Fadima Barry est médecin. Elle est née en 1958 à Dinguiraye. La sexagénaire a porté plainte pour coups et blessures. Elle était au stade aux côtés des leaders des forces vives de la nation, à l’époque en tant présidente de parti politique, a expliqué la victime. Elle a rappelé que les tirs sont intervenus au moment où les discours avaient commencé. La partie civile a témoigné des violences dont ses compagnons comme Cellou Dalein Diallo ont été victimes. Pendant qu’elle cherchait à se sauver, elle dit avoir reçu des violents coups de cross, de gourdins, de matraques et de bottes dans le dos par des agents qu’elle rencontrait dans la débandade. Après avoir été violentée, elle est embarquée dans des conditions pénibles avec d’autres manifestants pour la CMIS de la Camayenne, a décrit la victime. Là-bas à part le reproche qui lui a été fait d’avoir suivi les leaders politiques, elle n’a pas été agressée, a confié la plaignante. Fadima Barry recouvre sa liberté au même titre que 7 autres dames à la demande du commandant de cette compagnie, même si l’adjoint de ce dernier a voulu s’y opposer, a-t-elle témoigné. De 2009 à nos jours, elle se bat pour être rétablie, a-t-elle dit. La sexagénaire demande justice, et sollicite de l’aide pour une prise en charge appropriée de toutes les victimes malades.

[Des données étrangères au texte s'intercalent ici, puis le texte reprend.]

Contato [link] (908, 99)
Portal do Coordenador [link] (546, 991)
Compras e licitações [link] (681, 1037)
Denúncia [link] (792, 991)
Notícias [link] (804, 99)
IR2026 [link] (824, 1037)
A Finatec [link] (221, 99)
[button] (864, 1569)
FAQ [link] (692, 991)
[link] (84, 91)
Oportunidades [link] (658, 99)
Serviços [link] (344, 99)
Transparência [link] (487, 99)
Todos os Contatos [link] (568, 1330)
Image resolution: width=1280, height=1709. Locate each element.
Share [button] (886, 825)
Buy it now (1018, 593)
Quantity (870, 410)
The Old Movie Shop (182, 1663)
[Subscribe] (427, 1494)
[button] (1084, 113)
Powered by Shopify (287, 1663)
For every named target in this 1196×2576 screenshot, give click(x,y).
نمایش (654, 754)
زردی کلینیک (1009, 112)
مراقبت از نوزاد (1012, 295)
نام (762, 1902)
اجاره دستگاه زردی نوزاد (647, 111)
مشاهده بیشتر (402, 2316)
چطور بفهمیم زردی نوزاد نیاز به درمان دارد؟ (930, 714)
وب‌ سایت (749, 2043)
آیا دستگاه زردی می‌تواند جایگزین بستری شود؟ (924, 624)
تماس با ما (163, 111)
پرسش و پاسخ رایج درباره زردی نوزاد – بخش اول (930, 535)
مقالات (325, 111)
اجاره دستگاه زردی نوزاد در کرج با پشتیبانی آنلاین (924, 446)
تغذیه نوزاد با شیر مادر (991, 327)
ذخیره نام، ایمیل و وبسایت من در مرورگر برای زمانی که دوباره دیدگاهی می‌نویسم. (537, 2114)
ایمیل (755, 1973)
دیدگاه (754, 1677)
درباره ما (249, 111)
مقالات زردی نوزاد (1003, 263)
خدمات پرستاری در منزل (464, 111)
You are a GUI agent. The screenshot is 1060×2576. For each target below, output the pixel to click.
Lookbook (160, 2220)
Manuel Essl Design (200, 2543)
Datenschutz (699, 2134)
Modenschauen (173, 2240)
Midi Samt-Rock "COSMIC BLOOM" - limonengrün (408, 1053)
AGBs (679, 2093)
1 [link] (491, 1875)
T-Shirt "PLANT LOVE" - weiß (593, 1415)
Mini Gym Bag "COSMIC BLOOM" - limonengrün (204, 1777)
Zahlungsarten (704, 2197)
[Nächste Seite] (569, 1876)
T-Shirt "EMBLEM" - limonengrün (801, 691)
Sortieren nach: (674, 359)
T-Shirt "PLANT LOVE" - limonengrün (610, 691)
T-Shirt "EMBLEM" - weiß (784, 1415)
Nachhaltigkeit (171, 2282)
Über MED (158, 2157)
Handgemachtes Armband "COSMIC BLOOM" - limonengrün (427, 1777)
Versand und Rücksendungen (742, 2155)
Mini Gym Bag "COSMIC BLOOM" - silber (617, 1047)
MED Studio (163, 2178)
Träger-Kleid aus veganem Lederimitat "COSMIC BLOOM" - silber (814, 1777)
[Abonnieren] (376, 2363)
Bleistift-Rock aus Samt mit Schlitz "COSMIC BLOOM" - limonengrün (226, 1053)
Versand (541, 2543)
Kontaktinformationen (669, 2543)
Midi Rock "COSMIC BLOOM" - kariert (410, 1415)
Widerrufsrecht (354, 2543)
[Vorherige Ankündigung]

Pour finir, c’est la comparution de Mamadou Alimou Bah qui a clôturé la semaine. Il s’agit d’un chauffeur âgé de 41 ans. Il s’est aussi constitué pour coups et blessures.
A la veille du 28 septembre 2009, il est rentré d’un voyage, nullement préparé à prendre part au meeting des Forces vives de la nation. Il est emporté par l’euphorie quand il a vu la mobilisation de la foule à Cosa où il devait remettre une enveloppe à quelqu’un. Il était donc au Stade du 28 septembre 2009, quand les tirs ont commencé. Il dit s’être démerdé dans la débandade pour sortir du stade. Cependant, c’est à partir de la Minière qu’il s’en est rendu compte, mais avec une blessure au bras. Du carrefour chinois, il est rentré chez lui à Cosa à pied, a-t-il relaté. Le lendemain du 28 septembre, il dit avoir vu passer le colonel Claude Pivi et son équipe à bord de trois pick-up sur le tronçon Petit Simbaya-Cosa, alors qu’il était arrêté à la devanture de son domicile à Cosa. Devant lui, a-t-il témoigné, ces derniers ont fusillé un jeune du nom de Boubacar. Lui aussi a reçu une balle au pied gauche par la suite, lorsqu’il a tenté de porter assistance à cette victime, a révélé Mamadou Alimou. Secouru par ses amis, il est d’abord conduit à l’hôpital Flamboyant puis à Donka où l’accès ne lui a pas été facile à cause de la présence des militaires, a-t-il indiqué. De Donka à son domicile, il dit avoir passé 2 ans et 5 mois dans son lit de malade. Il sollicite le remboursement de ses véhicules par le colonel Claude Pivi. Selon lui, il les avait revendus pour se faire traiter.
Le dossier est renvoyé au 29 mai prochain pour la comparution de nouvelles parties civiles.